Using the information ▸
(a) In the malware classification abstract below, which years does the second malware collection span?
(b) Please sum up the malware classification abstract below in two sentences.
(c) List every author named in the citation of the malware classification abstract below.
Page excerpt Start Marker
A comparison of the classification of disparate malware collected in different time periods
Islam, Rafiqul, Tian, Ronghua, Moonsamy, Veelasha and Batten, Lynn 2012, A comparison of the classification of disparate malware collected in different time periods, Journal of networks, vol. 7, no. 6, pp. 946-955.
It has been argued that an anti-virus strategy based on malware collected at a certain date, will not work at a later date because malware evolves rapidly and an anti-virus engine is then faced with a completely new type of executable not as amenable to detection as the first was.
In this paper, we test this idea by collecting two sets of malware, the first from 2002 to 2007, the second from 2009 to 2010 to determine how well the anti-virus strategy we developed based on the earlier set  will do on the later set. This anti-virus strategy integrates dynamic and static features extracted from the executables to classify malware by distinguishing between families. We also perform another test, to investigate the same idea whereby we accumulate all the malware executables in the old and new dataset, separately, and apply a malware versus cleanware classification.
The resulting classification accuracies are very close for both datasets, with a difference of approximately 5.4% for both experiments, the older malware being more accurately classified than the newer malware. This leads us to conjecture that current anti-virus strategies can indeed be modified to deal effectively with new malware.
Page excerpt End Marker
Dataset content Start Marker
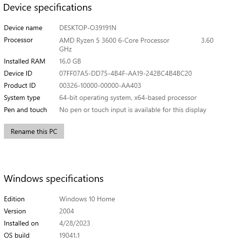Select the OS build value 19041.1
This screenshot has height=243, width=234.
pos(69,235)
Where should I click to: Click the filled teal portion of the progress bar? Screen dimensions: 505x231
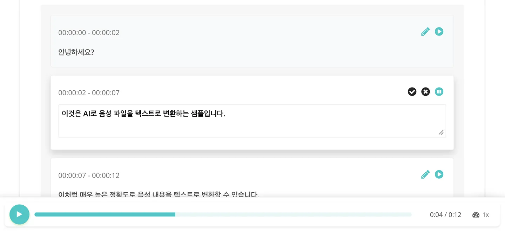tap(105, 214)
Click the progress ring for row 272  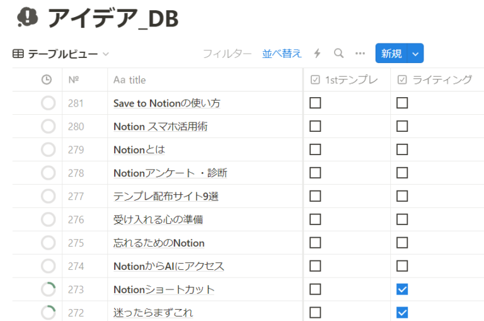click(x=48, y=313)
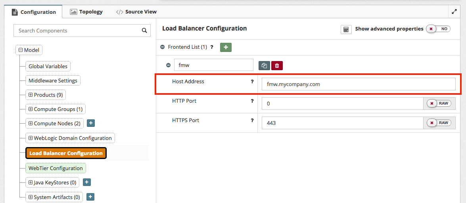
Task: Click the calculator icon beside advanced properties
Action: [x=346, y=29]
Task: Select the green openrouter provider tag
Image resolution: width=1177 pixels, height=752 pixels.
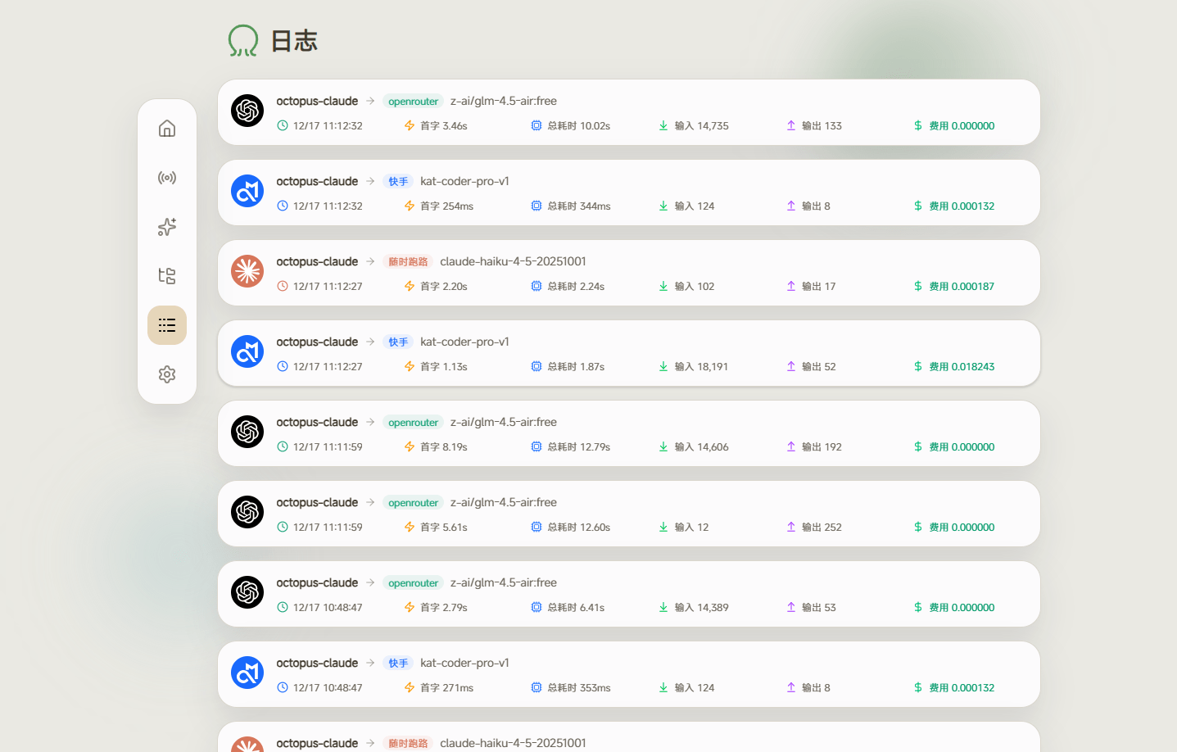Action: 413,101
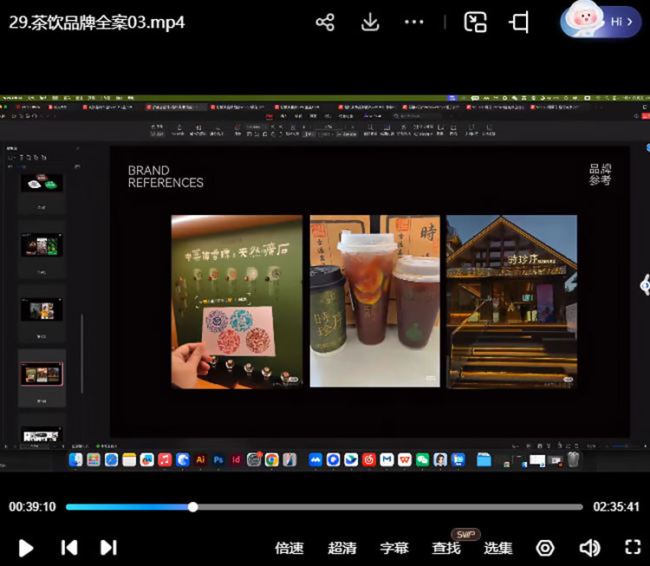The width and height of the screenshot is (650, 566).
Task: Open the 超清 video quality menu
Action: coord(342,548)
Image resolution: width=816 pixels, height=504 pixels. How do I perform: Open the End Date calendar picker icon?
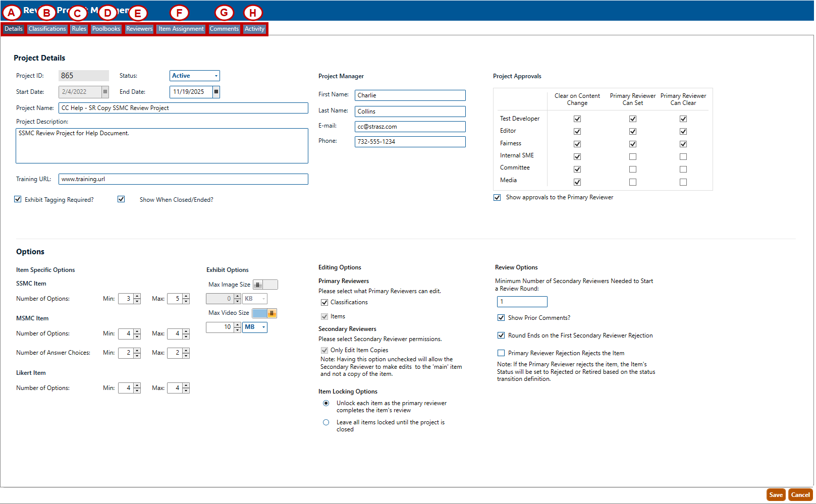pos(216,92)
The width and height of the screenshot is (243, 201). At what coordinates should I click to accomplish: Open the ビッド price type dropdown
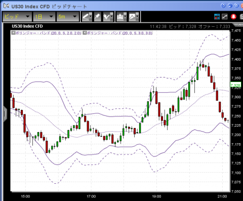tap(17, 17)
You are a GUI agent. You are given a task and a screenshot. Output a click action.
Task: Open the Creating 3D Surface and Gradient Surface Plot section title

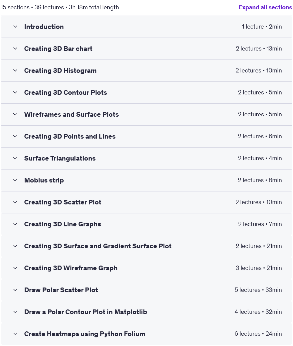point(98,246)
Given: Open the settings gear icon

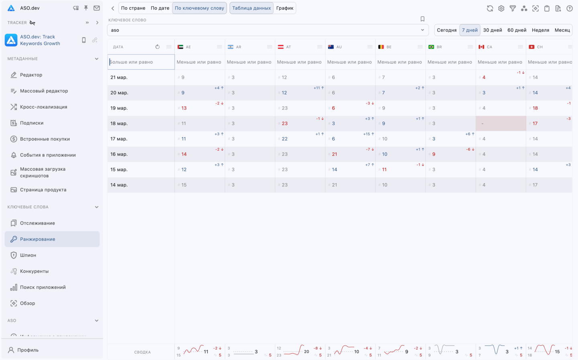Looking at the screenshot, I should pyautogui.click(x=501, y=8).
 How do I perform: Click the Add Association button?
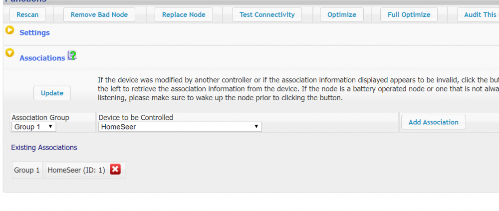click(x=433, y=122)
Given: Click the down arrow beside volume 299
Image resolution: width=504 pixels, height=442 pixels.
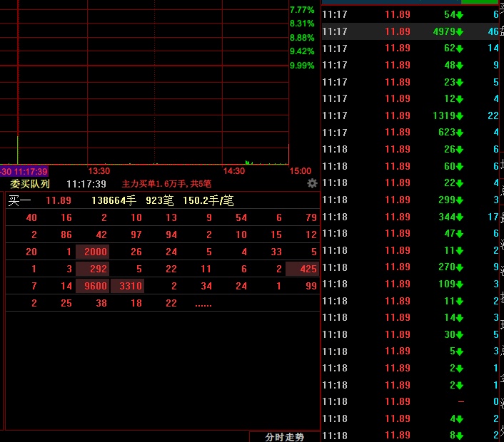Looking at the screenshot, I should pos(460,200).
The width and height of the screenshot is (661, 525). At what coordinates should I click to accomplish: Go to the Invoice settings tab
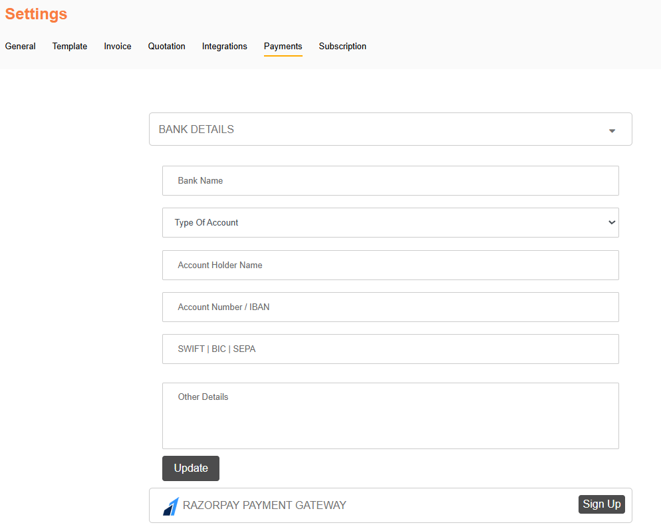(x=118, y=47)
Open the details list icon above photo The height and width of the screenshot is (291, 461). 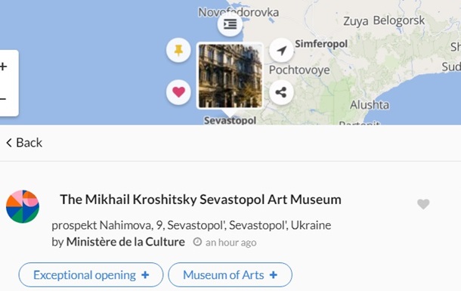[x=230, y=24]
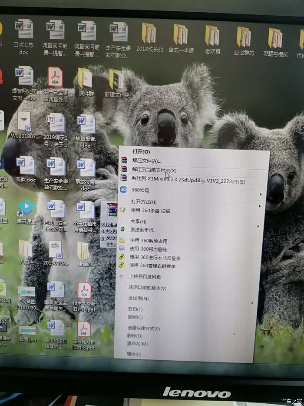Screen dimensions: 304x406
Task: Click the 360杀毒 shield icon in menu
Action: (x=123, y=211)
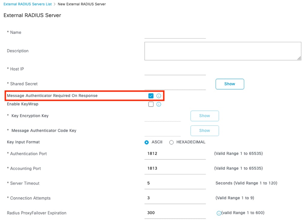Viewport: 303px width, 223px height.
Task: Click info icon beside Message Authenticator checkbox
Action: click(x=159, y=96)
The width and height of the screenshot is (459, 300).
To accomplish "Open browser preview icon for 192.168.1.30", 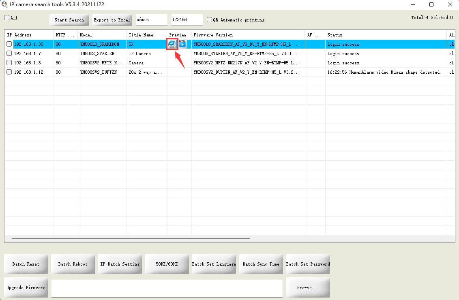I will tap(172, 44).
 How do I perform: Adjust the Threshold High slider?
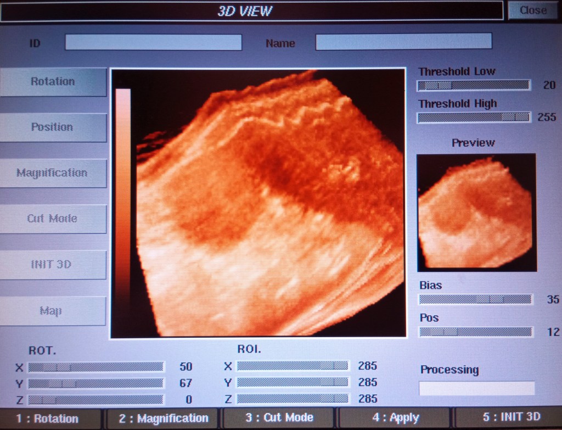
Dataset content End Marker
Written answers ▸
(a) 2009 to 2010.

(b) The authors tested the claim that an anti-virus strategy built on older malware fails on newer malware by applying a strategy developed on malware from 2002 to 2007 to malware from 2009 to 2010, both for distinguishing families and for separating malware from cleanware. Accuracies for the two datasets differed by about 5.4% in both experiments, with older malware classified more accurately, which led the authors to conjecture that current anti-virus strategies can be modified to handle new malware effectively.

(c)
- Islam, Rafiqul
- Tian, Ronghua
- Moonsamy, Veelasha
- Batten, Lynn